Annual delay rentals were timely paid in the correct amount of $1,080.95 on or before the anniversary date of January 18 for the years 1972, 1973, 1974, and 1975. There is no dispute that these delay rentals, and only these delay rentals, kept the lease in full force and effect throughout the primary term as to all lands described in the lease.

In the meantime, lessee's interest in the lease was assigned by Kilpatrick to defendants, Getty Oil Company (Getty) and Amoco Production Company (Amoco). Later lessees farmed the lease out to Frontier Royalty Company (Frontier). On January 5, 1976, the then defendants pooled 40 acres of the Roberts lease with 40 acres from the Bennett Brothers lease, an adjacent lease tract. South Texas Oil Gas Producing Company, Inc. (South Texas) began drilling operations on the Bennett Brothers portion of the pooled unit on or before January 18, 1976. The operations were continuous until the discovery and actual production of oil, gas and other minerals, production being continuous until the date of trial. The pooling was done pursuant to the terms and provision of Paragraph 4 of the Roberts lease, and the trial court has held that the unitization was valid.

On January 13, 1976, defendant, Frontier properly paid Benton H. Roberts and wife, Annie Jay Roberts $1,040.95, such funds representing the correct delay rental for the first year of the extended primary term. No written notice had been given to Getty, Amoco, or Frontier by Roberts and wife of the sale of the property covered by the Roberts lease as required in Paragraph 8 of the lease. Appellant Shown was the owner of the land subject to the Roberts lease from January 12, 1976, until August 31, 1978. The Robertses returned the funds to Frontier, and Shown instructed Frontier to pay the delay rental for the first year of the extended primary term to his credit at the Frost National Bank, San Antonio, Texas, prior to January 18, 1976. On January 16, 1976, Frontier deposited $1,040.95 in the Frost National Bank, San Antonio, Texas, by wire transfer, and these funds were received by the bank and credited to Shown's account on the same day. The trial court found that such funds represented the delay rental payment for the first year of the extended primary term.

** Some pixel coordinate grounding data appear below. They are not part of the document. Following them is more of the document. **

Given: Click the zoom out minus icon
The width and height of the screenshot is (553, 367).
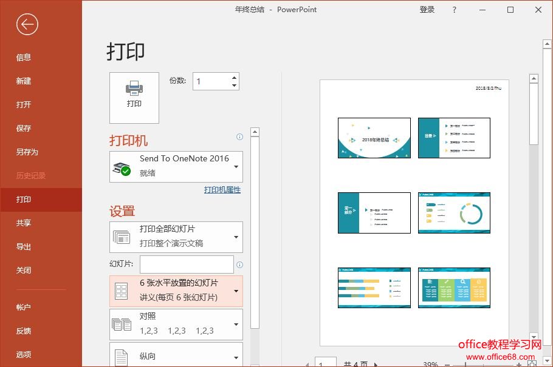Looking at the screenshot, I should click(447, 365).
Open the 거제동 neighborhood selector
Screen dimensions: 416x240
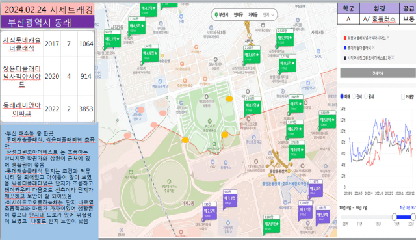(253, 15)
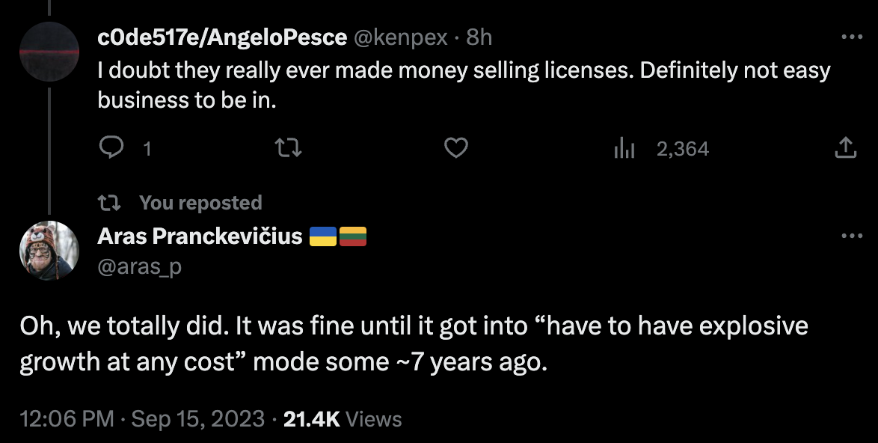The image size is (878, 443).
Task: Open more options for kenpex's tweet
Action: click(x=852, y=37)
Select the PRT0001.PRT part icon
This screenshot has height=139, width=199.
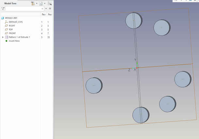pos(3,18)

Shown received the delay rental payment on January 16, 1976, and retained the funds until January 29, 1976, at which time Frost National Bank, pursuant to Shown's instructions, returned the funds to Frontier by wire transfer to the Texas Commerce Bank, Houston, Texas. By letter dated the same day, January 29, 1976, Shown requested a release of the unpooled portion of the Roberts lease. By letter dated February 2, 1976, Getty advised Shown that the delay rental payment returned January 29, 1976, would be held for him and re-tendered at his request.

On July 22, 1976, Frontier assigned to South Texas the leasehold estate in and to 500.475 acres out of the 1,080.95 acres covered by the Roberts lease. South Texas assigned partial interest in the leasehold estate in those acres to Concord Investment Company and various individuals. On July 26, 1976, defendant South Texas acquired a top lease from Appellant Shown in the 500.475 acres. South Texas immediately began operations and completed W. Guy Shown Number 1 Well on August 23, 1976, and on September 9, South Texas began operations on W. Guy Shown Number 2 Well completing it as a producer on September 30. Both wells were continuing to produce at the time of trial.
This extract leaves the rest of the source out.